Records from a dataset
-----

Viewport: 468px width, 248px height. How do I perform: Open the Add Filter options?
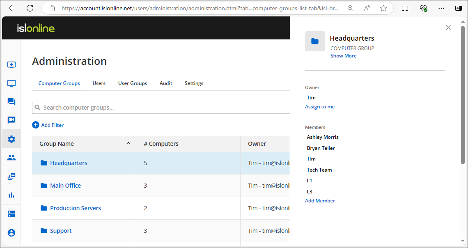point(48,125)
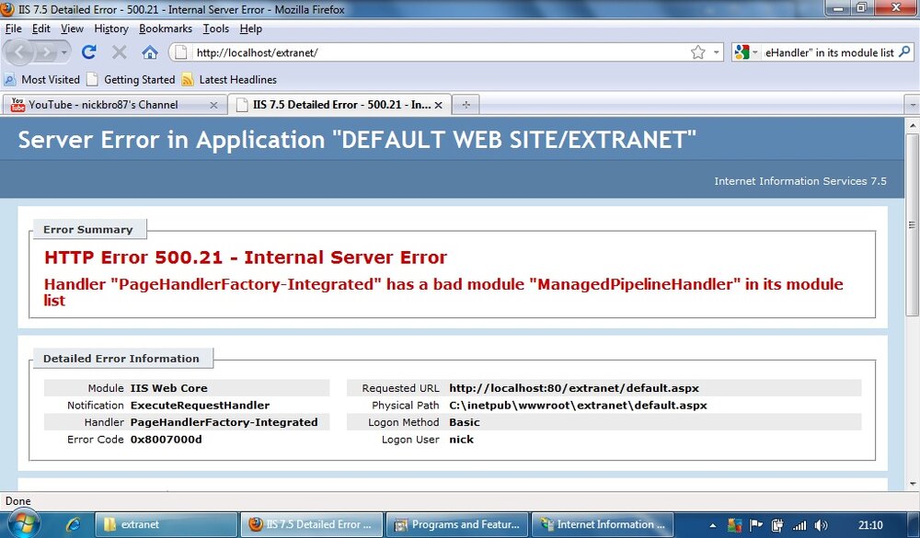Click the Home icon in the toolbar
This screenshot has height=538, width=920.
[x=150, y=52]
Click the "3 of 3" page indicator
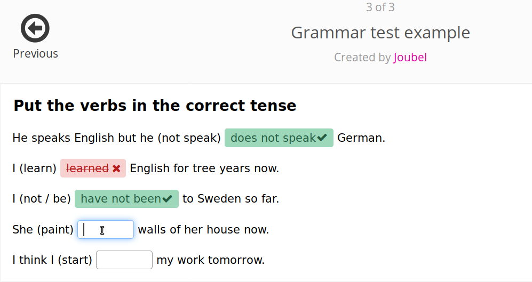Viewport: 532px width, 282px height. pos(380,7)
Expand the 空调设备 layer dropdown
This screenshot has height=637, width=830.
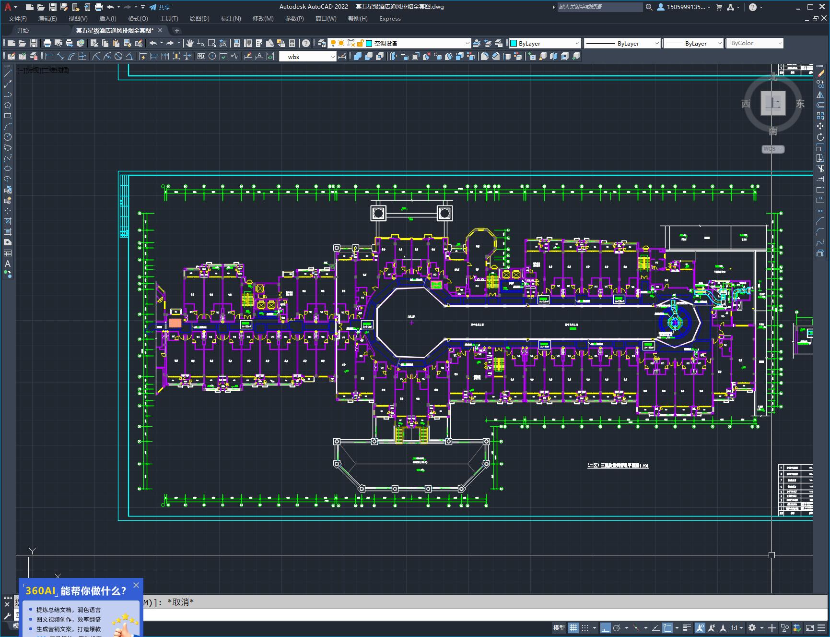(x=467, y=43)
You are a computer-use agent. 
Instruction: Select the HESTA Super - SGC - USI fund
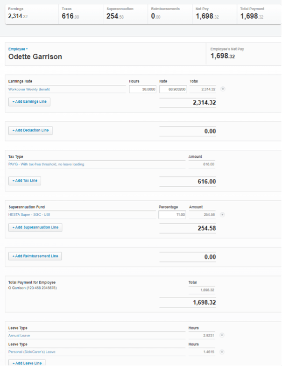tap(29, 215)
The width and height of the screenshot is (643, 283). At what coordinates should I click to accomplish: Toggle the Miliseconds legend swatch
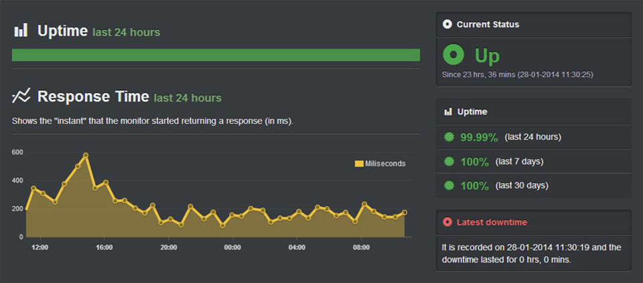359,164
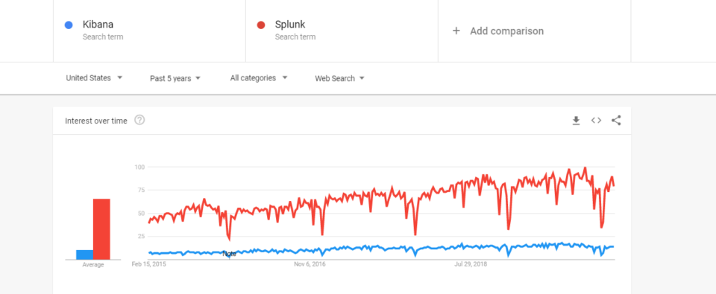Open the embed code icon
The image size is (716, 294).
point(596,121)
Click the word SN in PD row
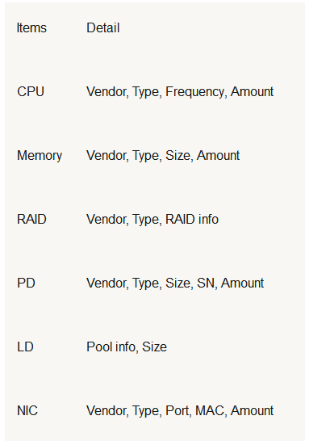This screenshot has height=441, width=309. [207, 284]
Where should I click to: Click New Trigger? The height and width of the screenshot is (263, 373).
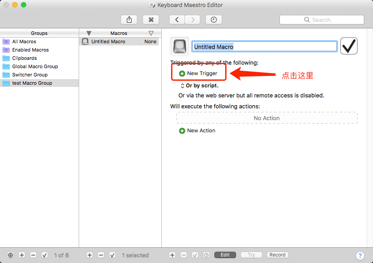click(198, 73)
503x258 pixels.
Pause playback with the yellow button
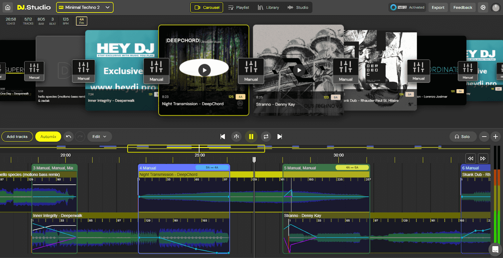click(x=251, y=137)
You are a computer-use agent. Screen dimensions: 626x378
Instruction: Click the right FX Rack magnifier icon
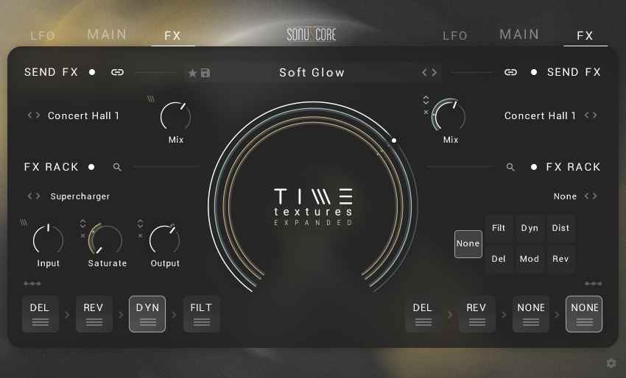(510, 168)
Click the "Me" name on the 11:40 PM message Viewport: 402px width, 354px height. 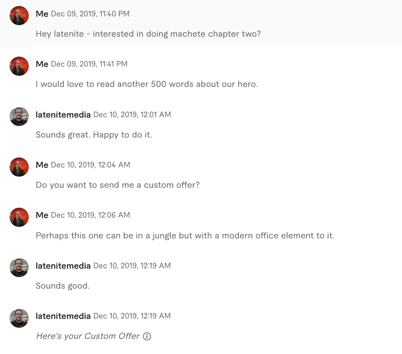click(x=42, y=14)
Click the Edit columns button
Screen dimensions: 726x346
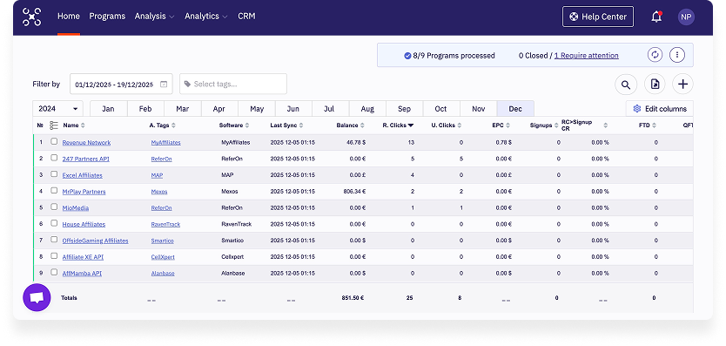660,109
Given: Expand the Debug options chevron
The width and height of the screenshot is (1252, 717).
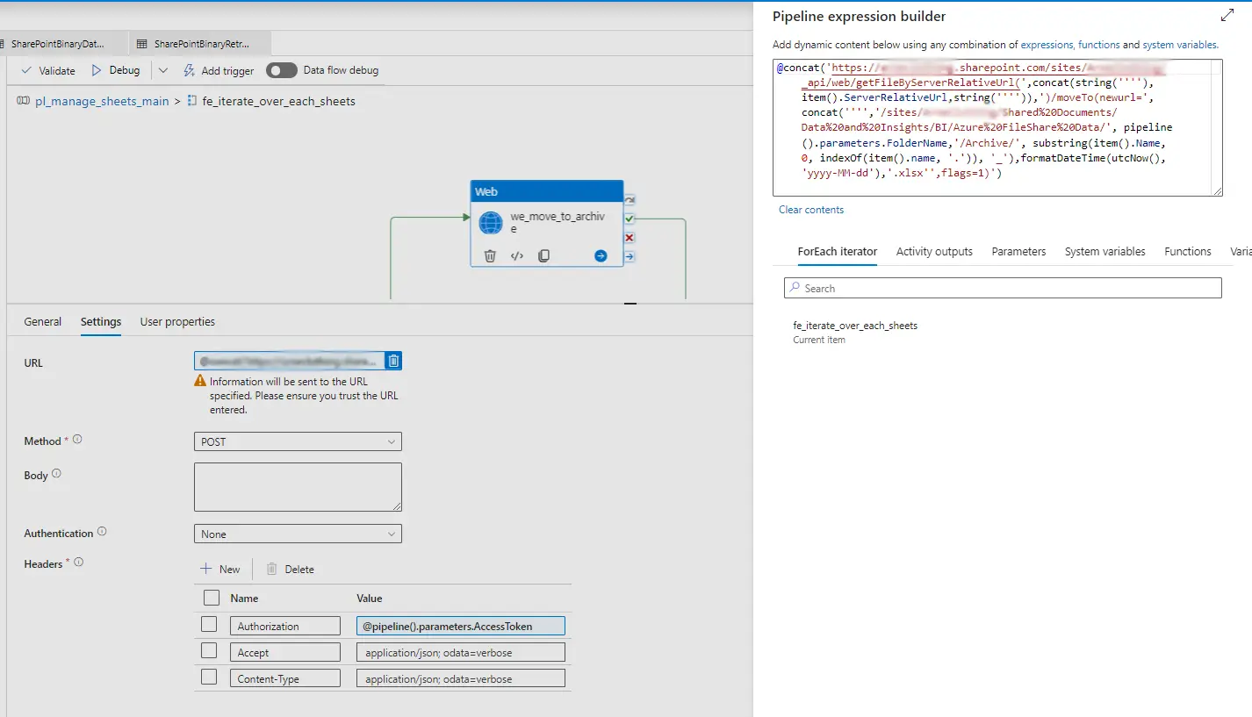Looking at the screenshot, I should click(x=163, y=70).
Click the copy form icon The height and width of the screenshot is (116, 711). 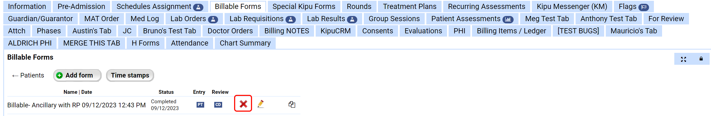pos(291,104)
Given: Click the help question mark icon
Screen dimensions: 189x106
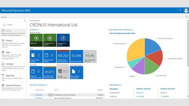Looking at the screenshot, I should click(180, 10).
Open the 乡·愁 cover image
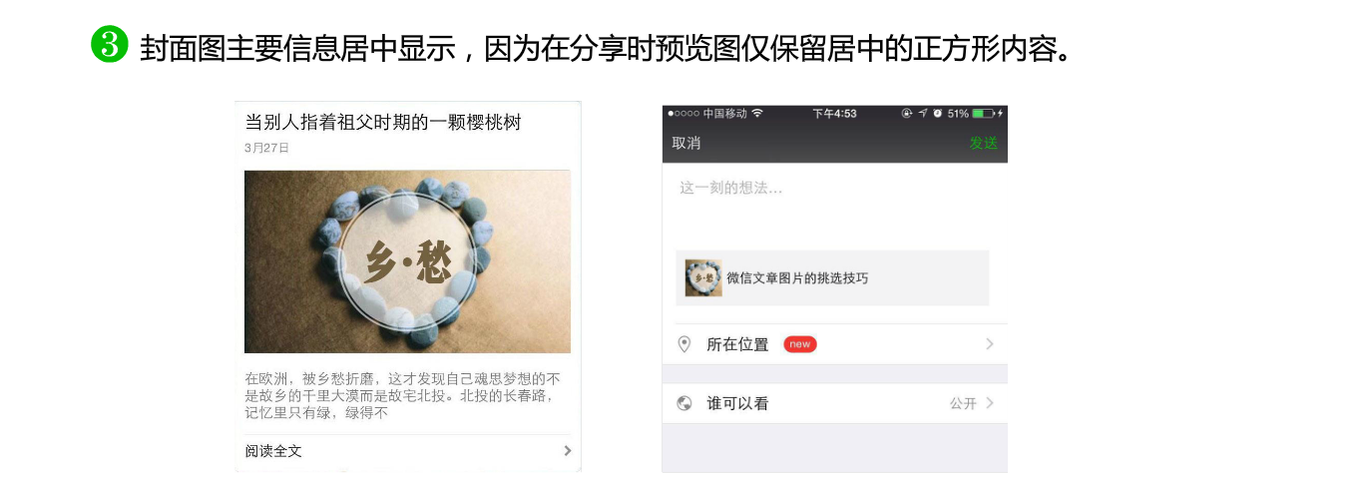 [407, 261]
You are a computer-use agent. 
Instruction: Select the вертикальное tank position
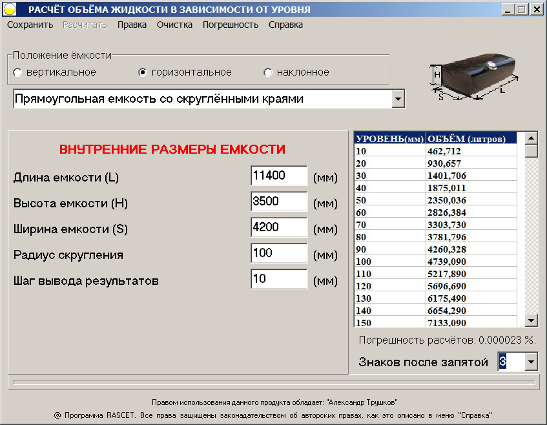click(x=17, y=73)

-----

> _PROBLEM_
List all lines above in which the string "Given" appears.

> _SOLUTION FOR THIS EXERCISE_
Given: Expand the Debug options chevron
Given: Click the help question mark icon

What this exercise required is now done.